During the 15th and 16th of April, the world watched with despair as the historic cathedral Notre Dame collapsed from a devastating fire. Built in 1163 in Paris, this beloved building was one of the most famous landmarks in France. Its unique French Gothic architecture has lured tourists for centuries.
French president Emmanuel Macron launched a fundraising campaign to rebuild Notre Dame. Companies such as Apple, L’Oreal, and Dior, and Disney donated funds as have Catholics and citizens from around the globe. Even President Trump has been considering donating out of his own pocket, but this has not been confirmed. All in all, 995 billion dollars were raised not even two days after the fire.
It was as if the whole world put their differences aside for just a few moments and donated to help a country in peril, except France wasn’t in peril, but grieving from the loss of a historical building.
It’s interesting to see how much money was raised in such a short amount of time. Imagine if that amount of money was raised for a more prolonging cause. It would be a better use of money and it benefits people that need it.
The question is, why was so much money donated so quickly in the first place?
“… it is one of the oldest structures in Europe in terms of [that] it’s iconic, it’s historical, it’s cultural, it’s religious as well, being a Catholic church,” English and Public Speaking teacher Mr. Stevens said. “[And] I think a lot of people gave emotionally. They see something like that happen and [they do] what’s called ‘emotional giving’, people give based on how they’re feeling in the moment.”
Emotional giving wouldn’t just happen in this scenario, but if other iconic structures collapsed or were broken by some kind of terrorist attack. One would assume that if the Statue of Liberty collapsed, more than enough money would be raised to repair it.
Basically, people don’t want to lose national treasures and structures because they’ve been around for so long, they’ve almost become a part of the peoples’ identity.
But what good is repairing buildings and other treasures if there aren’t people around to visit these wondrous landmarks essential to tourism? With all of this money donated, numerous problems pertaining to people that are actually in peril would have been fixed quickly, or at least coming to a solution faster.

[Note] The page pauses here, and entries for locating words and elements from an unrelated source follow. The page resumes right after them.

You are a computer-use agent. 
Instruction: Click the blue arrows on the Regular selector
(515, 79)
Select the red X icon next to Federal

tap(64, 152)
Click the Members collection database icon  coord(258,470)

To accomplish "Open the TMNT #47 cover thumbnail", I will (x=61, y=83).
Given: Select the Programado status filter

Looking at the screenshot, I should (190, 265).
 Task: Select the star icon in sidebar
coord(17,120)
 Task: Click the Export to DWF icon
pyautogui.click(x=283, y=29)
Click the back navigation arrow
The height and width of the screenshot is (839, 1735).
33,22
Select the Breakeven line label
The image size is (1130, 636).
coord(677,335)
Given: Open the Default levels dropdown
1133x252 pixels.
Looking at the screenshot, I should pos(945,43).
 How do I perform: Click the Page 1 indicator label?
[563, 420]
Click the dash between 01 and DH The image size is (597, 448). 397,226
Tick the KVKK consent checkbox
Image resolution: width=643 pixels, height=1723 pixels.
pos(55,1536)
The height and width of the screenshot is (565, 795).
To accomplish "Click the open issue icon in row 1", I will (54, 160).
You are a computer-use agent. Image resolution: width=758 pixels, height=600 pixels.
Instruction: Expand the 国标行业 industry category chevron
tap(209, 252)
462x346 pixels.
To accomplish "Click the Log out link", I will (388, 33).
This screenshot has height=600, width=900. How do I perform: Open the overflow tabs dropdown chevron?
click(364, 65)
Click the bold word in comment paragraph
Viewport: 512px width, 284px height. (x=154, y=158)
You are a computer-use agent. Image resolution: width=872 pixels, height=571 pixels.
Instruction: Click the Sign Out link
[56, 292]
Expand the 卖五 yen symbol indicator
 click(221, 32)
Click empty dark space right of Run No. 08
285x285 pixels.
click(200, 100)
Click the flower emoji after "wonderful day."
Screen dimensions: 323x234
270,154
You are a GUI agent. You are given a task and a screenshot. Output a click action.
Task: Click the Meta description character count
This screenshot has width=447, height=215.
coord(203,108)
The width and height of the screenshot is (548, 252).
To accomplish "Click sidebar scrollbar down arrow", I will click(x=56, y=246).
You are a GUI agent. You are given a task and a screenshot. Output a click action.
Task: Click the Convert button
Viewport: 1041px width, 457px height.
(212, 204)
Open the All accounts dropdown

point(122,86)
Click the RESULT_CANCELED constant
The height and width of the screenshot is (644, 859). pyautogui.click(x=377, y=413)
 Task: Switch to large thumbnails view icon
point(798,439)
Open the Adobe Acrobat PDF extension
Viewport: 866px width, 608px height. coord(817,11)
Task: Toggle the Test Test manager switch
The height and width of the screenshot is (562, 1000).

“…there’s so many social problems between world hunger, poverty, and healthcare and so many problems in the third world countries as well, some that we don’t even think about, vaccinations, clean water in other countries, digging wells…” Stevens said.
Even half of the money donated could help solve minor problems such as the still ongoing water crisis in Flint, Michigan. Sure, money may not be the only solution, but it still would be a huge help, as the only way for the city to get fresh, clean water is to replace all the old lead water pipes that have contaminated it. According to The Guardian, it would only cost 55 million dollars.
“[Donating] really comes down to every person evaluating in their own hearts, ‘what is really important to me’? And, hopefully, at the end of the day, every person would be able to say ‘the most important thing to me is people,’” Science teacher Michael Abadir said.
If CEOs, billionaires, and America’s own government can sit down and write out checks to fix a building, they can definitely write one to help out the people who build it. Even the smallest check would suffice. One question remains: Do they even care, or do they just want to make a good impression by helping other countries’ problems instead of their own?